# DOCUMENT TEXT

■ ■ ■

Yesterday, Lavin settled a civil case brought by federal prosecutors by agreeing to pay $700,000 to the government.

She did not admit wrongdoing.

Under the settlement, she's banned from ever running another personal-care home.

Three of the four facilities she and her now-deceased husband owned - two in Philadelphia and one in Media - lost their licenses and have already been shuttered.

The last one, Ivy Ridge Personal Care Center, in Roxborough, will be closed.

Which is a shame, in one way only.

Because I'd like to see Lavin forced to live in one of her facilities for a while, as part of the settlement agreement.

 

The facilities provided "grossly inadequate, dangerous housing and care," according to U.S. Attorney Meehan.

Residents had insufficient food, lived in "unsanitary, substandard" conditions, weren't given appropriate medications and had "inadequate and unclean clothing, linens and bedding," a federal investigation revealed.

So these folks were dirty and hungry and unmedicated, their needs unattended, while the Lavins thrived in her gated Villanova estate.

■ ■ ■

# DATA SHOWN
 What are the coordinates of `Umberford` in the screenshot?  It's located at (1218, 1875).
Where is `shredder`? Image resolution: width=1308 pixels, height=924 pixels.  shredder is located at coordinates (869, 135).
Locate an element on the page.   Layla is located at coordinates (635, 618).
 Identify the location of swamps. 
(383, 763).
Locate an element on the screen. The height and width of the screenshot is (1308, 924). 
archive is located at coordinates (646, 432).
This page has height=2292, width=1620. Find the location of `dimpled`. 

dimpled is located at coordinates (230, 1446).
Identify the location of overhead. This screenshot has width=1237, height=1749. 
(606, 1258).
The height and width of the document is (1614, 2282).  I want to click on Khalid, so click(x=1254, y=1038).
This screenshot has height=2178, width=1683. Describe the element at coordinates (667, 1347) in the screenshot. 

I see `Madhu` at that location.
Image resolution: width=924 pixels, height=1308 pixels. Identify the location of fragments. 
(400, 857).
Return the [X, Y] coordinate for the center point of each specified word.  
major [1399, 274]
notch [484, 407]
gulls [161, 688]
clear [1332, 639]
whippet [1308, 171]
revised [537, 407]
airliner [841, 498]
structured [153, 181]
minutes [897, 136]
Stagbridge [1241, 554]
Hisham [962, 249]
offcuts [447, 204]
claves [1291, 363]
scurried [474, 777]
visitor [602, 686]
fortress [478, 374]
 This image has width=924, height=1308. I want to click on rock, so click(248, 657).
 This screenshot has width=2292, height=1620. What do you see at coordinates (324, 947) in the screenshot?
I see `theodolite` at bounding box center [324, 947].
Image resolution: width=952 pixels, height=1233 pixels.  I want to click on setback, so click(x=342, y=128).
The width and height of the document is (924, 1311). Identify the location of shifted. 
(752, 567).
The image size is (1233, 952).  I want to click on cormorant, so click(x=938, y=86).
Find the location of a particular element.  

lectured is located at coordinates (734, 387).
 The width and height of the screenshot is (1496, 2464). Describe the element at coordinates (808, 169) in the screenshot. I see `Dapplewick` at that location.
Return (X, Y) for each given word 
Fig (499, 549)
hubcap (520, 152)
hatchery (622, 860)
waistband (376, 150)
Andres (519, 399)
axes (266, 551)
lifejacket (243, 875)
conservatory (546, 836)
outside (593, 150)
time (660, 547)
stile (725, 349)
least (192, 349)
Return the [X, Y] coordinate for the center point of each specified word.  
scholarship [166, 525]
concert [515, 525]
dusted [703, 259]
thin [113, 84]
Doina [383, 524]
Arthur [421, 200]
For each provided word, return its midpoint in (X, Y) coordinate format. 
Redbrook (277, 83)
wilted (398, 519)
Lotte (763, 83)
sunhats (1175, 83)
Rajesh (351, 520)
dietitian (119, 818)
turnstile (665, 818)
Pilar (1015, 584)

■ ■ ■

# WORK REQUIRED
Can you continue the piece on the Lavin personal-care home settlement, picking up after its last sentence?

# RESPONSE AREA
If that doesn't make your blood boil, you should worry.

Over the years, regulators who inspected the Lavin facilities found a woman lying in her own vomit, blocked exits, fire-code violations. A state regulator called one of the Lavin care homes the worst he's ever seen, according to the Inquirer.

The Lavins apparently weren't any better to their employees.

In 1998, they were ordered to pay $10,000 in civil penalties and $32,000 in back wages to 26 employes for alleged violations of the minimum-wage and overtime provisions of the Fair Labor Standards Act.

 

It's difficult to prove theft or fraud charges against individuals who provide unconscionably poor care to the residents of nursing homes and personal-care facilities.